MM holds a 4% allocation to QBE in our Growth Portfolio. Unfortunately QBE also has significant revenue in $US plus a large ’float’ exposed to US fixed interest holdings hence a lower $US compounds the damage of a delay in rising interest rates.

Technically QBE is neutral medium-term.

MM is looking to sell our QBE at an opportune time, it’s another potential funding vehicle if / when we increase our exposure to the resources sector.

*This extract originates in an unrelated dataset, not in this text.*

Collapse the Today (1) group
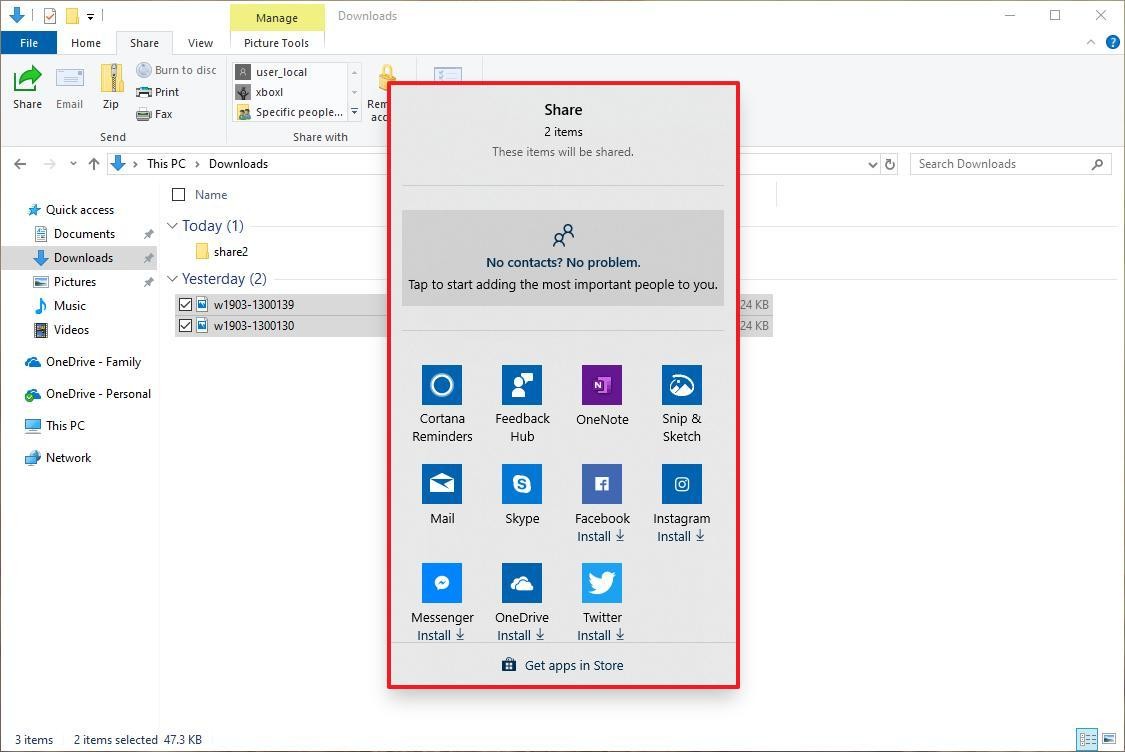Screen dimensions: 1125x752 172,226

QBE Insurance (ASX: QBE) Chart

Conclusion

We remain bearish the $US into 2019.

The insurance sector is not looking as exciting as it did a few months ago and MM can see ourselves lighten this exposure in the coming weeks.

Overseas Indices

The US S&P500 has now satisfied our downside bearish targets switching us to neutral / bullish with an ideal initial target ~2850, or 4% higher.

US S&P500 Chart

European indices remain neutral with the German DAX hitting our target area which has been in play since January.

German DAX Chart

Overnight Market Matters Wrap

· The US equity markets closed marginally lower in the final 15 minutes of trade overnight as minutes from the recent US Fed meeting disclosed officials are more tentative about the pace of rate rises.

· All eyes will be on the G-20 summit over the weekend as investors wait for an update with the current US-China trade talks.

· BHP is expected to underperform the broader market today after ending its US session down an equivalent of -0.81% from Australia’s previous close.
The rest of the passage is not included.